When the IMM sends a WM_INPUTLANGCHANGE message, CDXUTIMEEditBox must perform several important tasks:
- The GetKeyboardLayout method is called to return the input locale identifier (ID) for the application thread. The CDXUTIMEEditBox class saves this ID in its static member variable s_hklCurrent for later use. It is important for the application to know the current input locale, because the IME for each language has its own distinct behavior. The developer may need to provide different code for different input locales.
- CDXUTIMEEditBox initializes a string to display in the edit box language indicator. This indicator can display the active input language when the application is running in full-screen mode and neither the taskbar nor language bar is visible.
- The ImmGetConversionStatus method is called to indicate whether the input locale is in native or non-native conversion mode. Native conversion mode lets the user enter text in the chosen language. Non-native conversion mode makes the keyboard act as a standard English keyboard. It is important to give the user a visual cue as to what type of conversion mode the IME is in, so that the user can easily know what characters to expect when hitting a key. CDXUTIMEEditBox provides this visual cue with a language indicator color. When the input locale uses an IME with native conversion mode, the CDXUTIMEEditBox class draws the indicator text with the color defined by the m_IndicatorImeColor parameter. When the IME is in non-native conversion mode, or no IME is used at all, the class draws the indicator text with the color defined by the m_IndicatorEngColor parameter.
- CDXUTIMEEditBox checks the input locale and sets the static member variable s_bInsertOnType to TRUE for Korean and FALSE for all other languages. This flag is required because of the different behaviors of Korean IMEs and all other IMEs. When entering characters in languages other than Korean, the user-entered text is displayed in the composition window, and the user can freely change the content of the composition string. The user presses the ENTER key when satisfied with the composition string, and the composition string is sent to the application as a series of WM_CHAR messages. In Korean IMEs, however, when a user presses a key to enter text, a character is immediately sent to the application. When the user subsequently presses more keys to modify that initial character, the character in the edit box changes to reflect additional input from the user. Essentially, the user is composing characters in the edit box. These two behaviors are different enough that CDXUTIMEEditBox must code for each of them specifically.

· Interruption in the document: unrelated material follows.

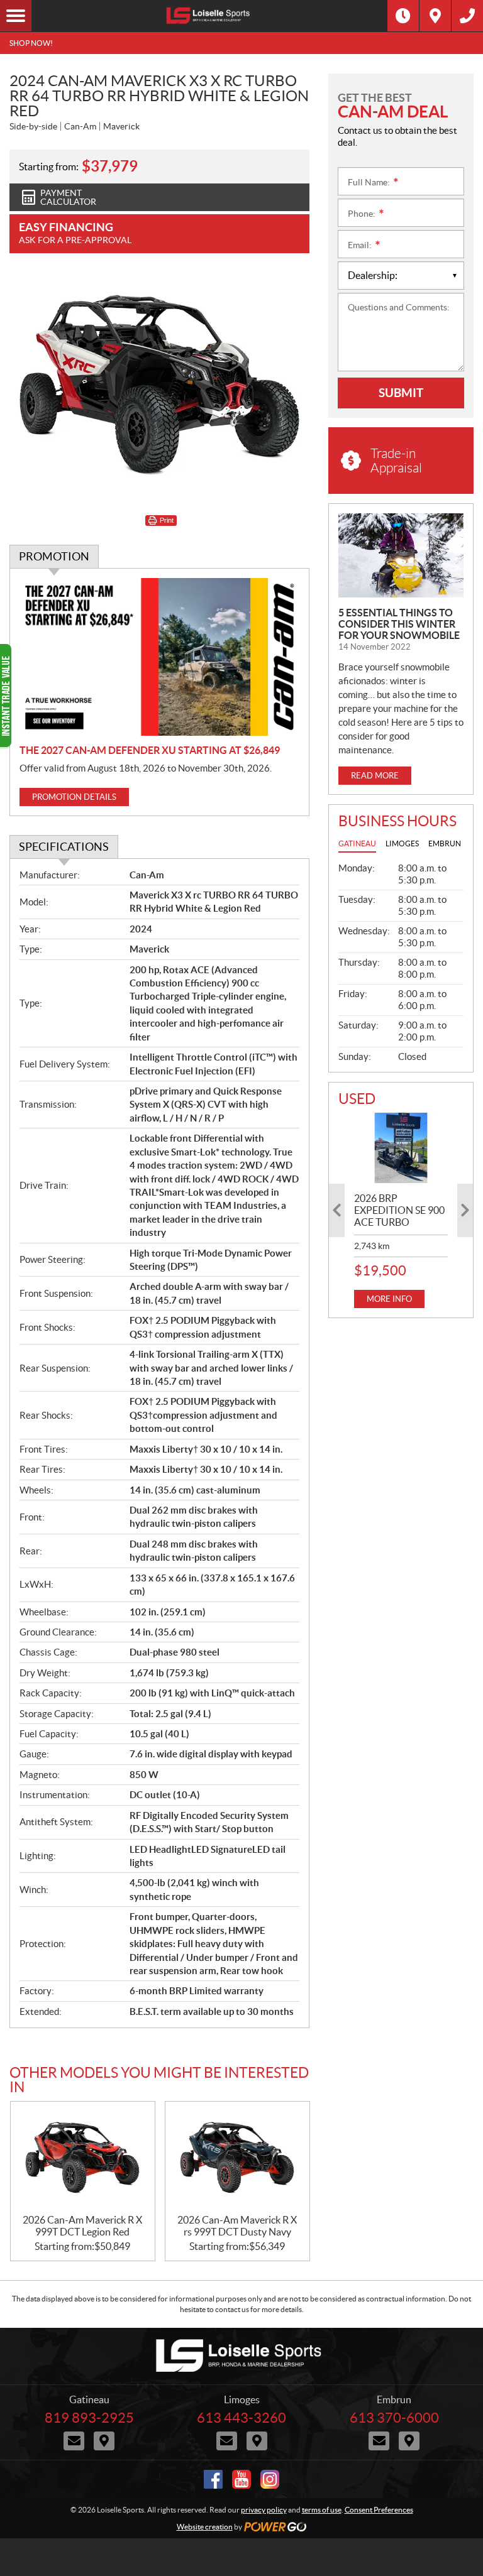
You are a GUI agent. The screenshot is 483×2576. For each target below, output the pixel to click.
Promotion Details (74, 797)
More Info (389, 1299)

- The static member method SetupImeApi is called to retrieve addresses of two functions from the IME module: GetReadingString and ShowReadingWindow. If these functions exist, ShowReadingWindow is called to hide the default reading window for this IME. Because the application renders the reading window itself, it notifies the IME to disable drawing the default reading window so that it will not interfere with full-screen rendering.
The IMM sends a WM_IME_SETCONTEXT message when a window of the application is activated. The lParam parameter of this message contains a flag that indicates to the IME which windows should get drawn and which should not. Because the application is handling all of the drawing, it does not need the IME to draw any of the IME windows. Therefore, the application's message handler simply sets lParam to 0 and returns.

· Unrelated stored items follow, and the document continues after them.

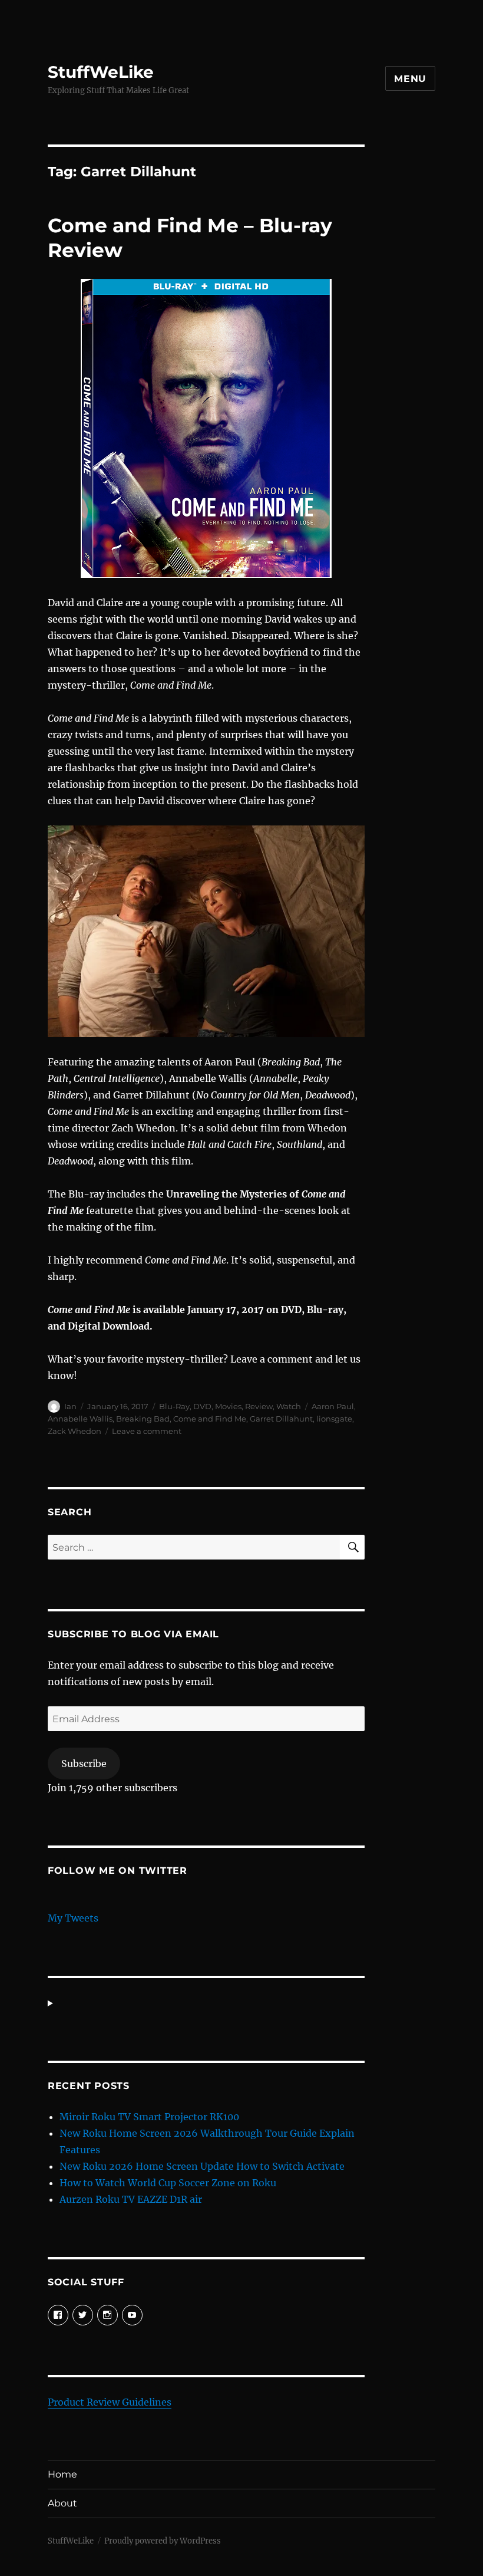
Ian (70, 1406)
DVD (202, 1406)
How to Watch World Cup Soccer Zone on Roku (167, 2183)
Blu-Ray (174, 1406)
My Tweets (73, 1918)
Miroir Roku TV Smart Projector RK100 (149, 2117)
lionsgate (334, 1418)
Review (259, 1406)
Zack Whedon (74, 1431)
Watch (288, 1406)
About (62, 2503)
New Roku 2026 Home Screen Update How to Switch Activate (202, 2166)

In order for applications to support IME, special processing is needed for the IME-related message WM_IME_SETCONTEXT. Since Windows typically sends this message to the application prior to calling the PanoramaInitialize() method, Panorama doesn't have a chance to process the UI for showing candidate list windows.
The following code snippet specifies to Windows applications not to display any UI associated with the candidate list window, allowing Panorama to specifically handle this UI.

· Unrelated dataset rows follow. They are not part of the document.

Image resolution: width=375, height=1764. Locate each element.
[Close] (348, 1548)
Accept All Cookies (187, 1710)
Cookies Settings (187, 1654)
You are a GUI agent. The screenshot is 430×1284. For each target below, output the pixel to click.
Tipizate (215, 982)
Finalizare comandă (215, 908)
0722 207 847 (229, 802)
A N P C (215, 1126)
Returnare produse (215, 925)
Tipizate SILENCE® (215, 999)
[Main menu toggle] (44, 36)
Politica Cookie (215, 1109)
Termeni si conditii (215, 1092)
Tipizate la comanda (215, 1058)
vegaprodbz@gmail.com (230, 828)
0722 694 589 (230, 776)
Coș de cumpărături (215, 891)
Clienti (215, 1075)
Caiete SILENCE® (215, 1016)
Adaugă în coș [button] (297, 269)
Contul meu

case WM_IME_SETCONTEXT: lParam = 0; lRet = DefWindowProc(hWnd, msg, wParam, lParam); break; //... more message processing return lRet;
The IMM sends a WM_IME_STARTCOMPOSITION message to the application when an IME composition is about to begin as a result of keystrokes by the user. If the IME uses the composition window, it displays the current composition string in a composition window. CDXUTIMEEditBox handles this message by performing two tasks:
- CDXUTIMEEditBox clears the composition string buffer and attribute buffer. These buffers are static members of CDXUTIMEEditBox.
- CDXUTIMEEditBox sets the s_bHideCaret static member variable to TRUE. This member, defined in the base CDXUTEditBox class, controls whether the cursor in the edit box should be drawn when the edit box is rendered. The composition window functions similarly to an edit box with text and cursor. To avoid confusion when the composition window is visible, the edit box hides its cursor so that only one cursor is visible at a time.
The IMM sends a WM_IME_COMPOSITION message to the application when the user enters a keystroke to change the composition string. The value of lParam indicates what type of information the application can retrieve from the Input Method Manager (IMM). The application should retrieve the available information by calling ImmGetCompositionString and then should save the information in its private buffer so that it can render the IME elements later.
CDXUTIMEEditBox checks for and retrieves the following composition string data:
|WM_IME_COMPOSITION lParam Flag Value||Data||Description|
|GCS_COMPATTR||Composition Attribute||This attribute contains information such as the status of each character in the composition string (for example, converted or non-converted). This information is needed because CDXUTIMEEditBox colors the composition string characters differently based upon their attributes.|
|GCS_COMPCLAUSE||Composition Clause Information||This clause information is used when the Japanese IME is active. When a Japanese composition string is converted, characters may be grouped together as a clause that gets converted to a single entity. When the user moves the cursor, CDXUTIMEEditBox uses this information to highlight the entire clause, instead of just a single character within the clause.|
|GCS_COMPSTR||Composition String||This string is the up-to-date string being composed by the user. This is also the string displayed in the composition window.|
|GCS_CURSORPOS||Composition Cursor Position||The composition window implements a cursor, similar to the cursor in an edit box. The application can retrieve the cursor position when processing the WM_IME_COMPOSITION message in order to draw the cursor properly.|
|GCS_RESULTSTR||Result String||The result string is available when the user is about to complete the composition process. This string should be retrieved and the characters should be sent to the edit box.|
The IMM sends a WM_IME_ENDCOMPOSITION message to the application when the IME composition operation is ending. This can occur when the user presses the ENTER key to approve the composition string, or the ESC key to cancel the composition. CDXUTIMEEditBox handles this message by setting the composition string buffer to be empty. It then sets s_bHideCaret to FALSE because the composition window is closed and the cursor in the edit box should again be visible.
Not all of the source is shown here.